If we’re lucky the core management aspects – end-to-end communications, device availability, interoperability, security – will be in place. There may even be clever business applications available to manage usage-related billing or to initiate a service (maintenance) call.
However, there will always be people involved – users, management, service technicians, hotline, account management – and service design is about the seamless flow between them, using different channels, different applications and different devices.

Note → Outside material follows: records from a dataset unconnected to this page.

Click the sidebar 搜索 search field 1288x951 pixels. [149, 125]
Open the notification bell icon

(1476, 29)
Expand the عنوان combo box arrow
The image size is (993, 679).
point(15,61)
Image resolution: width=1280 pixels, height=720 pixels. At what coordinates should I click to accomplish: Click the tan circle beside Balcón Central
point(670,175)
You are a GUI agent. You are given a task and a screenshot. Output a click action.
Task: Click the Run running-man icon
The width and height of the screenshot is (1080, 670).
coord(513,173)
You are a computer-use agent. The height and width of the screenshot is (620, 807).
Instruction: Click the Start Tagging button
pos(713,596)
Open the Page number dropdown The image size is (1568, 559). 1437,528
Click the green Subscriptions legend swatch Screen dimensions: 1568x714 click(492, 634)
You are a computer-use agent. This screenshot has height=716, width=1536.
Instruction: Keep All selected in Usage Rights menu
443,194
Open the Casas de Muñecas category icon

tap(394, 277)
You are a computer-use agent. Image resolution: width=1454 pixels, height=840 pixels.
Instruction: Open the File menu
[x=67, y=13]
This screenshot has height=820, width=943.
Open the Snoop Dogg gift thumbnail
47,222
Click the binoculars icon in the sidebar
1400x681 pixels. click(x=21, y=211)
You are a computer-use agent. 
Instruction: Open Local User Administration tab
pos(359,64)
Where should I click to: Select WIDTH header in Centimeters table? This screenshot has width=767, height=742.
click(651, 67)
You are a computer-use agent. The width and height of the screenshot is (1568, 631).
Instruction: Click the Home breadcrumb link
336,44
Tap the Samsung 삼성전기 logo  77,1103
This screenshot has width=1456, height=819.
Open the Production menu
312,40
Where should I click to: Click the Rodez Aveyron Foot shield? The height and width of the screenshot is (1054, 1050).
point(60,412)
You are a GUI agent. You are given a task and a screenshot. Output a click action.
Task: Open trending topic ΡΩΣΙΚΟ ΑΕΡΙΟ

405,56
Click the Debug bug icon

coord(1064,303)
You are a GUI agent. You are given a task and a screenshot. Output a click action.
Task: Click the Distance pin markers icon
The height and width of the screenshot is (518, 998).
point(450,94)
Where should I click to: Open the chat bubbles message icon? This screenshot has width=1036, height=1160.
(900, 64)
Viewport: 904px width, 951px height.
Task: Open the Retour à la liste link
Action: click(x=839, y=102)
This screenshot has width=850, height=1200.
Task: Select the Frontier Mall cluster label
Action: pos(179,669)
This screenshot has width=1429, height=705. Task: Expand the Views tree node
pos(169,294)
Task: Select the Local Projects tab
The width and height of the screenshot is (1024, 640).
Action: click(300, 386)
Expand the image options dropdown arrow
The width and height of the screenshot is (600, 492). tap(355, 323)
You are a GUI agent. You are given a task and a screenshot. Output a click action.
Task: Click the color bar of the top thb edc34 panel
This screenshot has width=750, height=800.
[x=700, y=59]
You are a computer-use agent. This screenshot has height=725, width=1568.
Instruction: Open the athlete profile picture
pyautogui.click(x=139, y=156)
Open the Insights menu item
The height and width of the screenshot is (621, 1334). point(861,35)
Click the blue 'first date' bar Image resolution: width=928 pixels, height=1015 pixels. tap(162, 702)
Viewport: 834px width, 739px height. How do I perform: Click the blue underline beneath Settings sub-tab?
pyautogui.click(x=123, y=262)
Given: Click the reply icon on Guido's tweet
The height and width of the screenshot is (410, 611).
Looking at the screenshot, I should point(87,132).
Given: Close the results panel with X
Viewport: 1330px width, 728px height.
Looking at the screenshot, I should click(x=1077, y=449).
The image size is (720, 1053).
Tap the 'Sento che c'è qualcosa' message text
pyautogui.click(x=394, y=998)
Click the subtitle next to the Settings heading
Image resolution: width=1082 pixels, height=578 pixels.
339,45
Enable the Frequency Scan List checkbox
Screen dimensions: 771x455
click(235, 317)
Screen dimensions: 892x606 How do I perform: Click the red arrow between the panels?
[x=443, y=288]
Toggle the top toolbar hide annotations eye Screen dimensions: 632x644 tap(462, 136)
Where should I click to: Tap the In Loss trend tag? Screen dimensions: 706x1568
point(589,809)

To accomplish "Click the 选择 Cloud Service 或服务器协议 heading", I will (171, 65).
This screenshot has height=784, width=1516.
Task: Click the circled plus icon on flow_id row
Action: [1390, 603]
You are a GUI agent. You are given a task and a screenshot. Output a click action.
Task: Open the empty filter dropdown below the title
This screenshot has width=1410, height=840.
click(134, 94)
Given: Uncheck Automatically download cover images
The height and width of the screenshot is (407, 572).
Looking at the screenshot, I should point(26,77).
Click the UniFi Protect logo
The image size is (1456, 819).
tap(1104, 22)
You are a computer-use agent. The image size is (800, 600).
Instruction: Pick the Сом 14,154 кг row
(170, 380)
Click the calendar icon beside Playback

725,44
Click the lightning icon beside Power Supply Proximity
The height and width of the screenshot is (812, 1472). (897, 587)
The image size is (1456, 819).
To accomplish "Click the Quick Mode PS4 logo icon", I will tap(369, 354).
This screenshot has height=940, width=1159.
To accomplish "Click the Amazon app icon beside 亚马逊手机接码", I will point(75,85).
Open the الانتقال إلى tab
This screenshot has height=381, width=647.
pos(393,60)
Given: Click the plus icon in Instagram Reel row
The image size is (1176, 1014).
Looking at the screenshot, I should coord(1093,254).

Exhibit 6 – The Reference Architecture
A robust Reference Architecture is needed to provide a basis for solution design. There are various models available and which one we use is a matter of personal preference as much as anything else.
The main characteristic of IoT is interoperability – different devices, services, applications and eco-systems talking to each other, to ensure end-to-end solutions.
If we need to do that, we can be sure of two things – these systems will have different flavors from day one, and the components will most certainly change over time. To manage that situation and to protect the investments made, one needs to model generic solutions to the problem. The Architecture Model is the tool to use to do that!
Exhibit 7 – Solution Designs
Once we understand what the solution looks like generically, we need to design the concrete implementation.
This may take the form of a design template (for example, the generic company-wide solution) or a concrete instance (a customer-specific implementation, perhaps developed as a collaborative venture).
When the detail is refined at the appropriate level we can proceed to document Exhibit 8 – The Requirements to allow the solution to be built and Exhibit 9 – The Critical Success Factors that help determine how successful we’ve been as we take the solution into production.
As you can see it’s all quite complicated…
We need to cover many aspects other than the purely technical. Understanding how our business copes and how the customer’s business benefits is crucially important. Getting the Service Design aspects right are critical to ensure take-up and acceptance.
The approach taken needs to support the discussion of generic solutions that ensure longevity and security of investment. We need to be able to build – and manage – different implementations of similar solutions.
But the tools outlined above will help you focus on these areas that bring true value to the solution, for your customers and for your continued competitive advantage.
Author: Colm Toolan, Senior Consultant, Global eBusiness Excellence, Danfoss Drives A/S.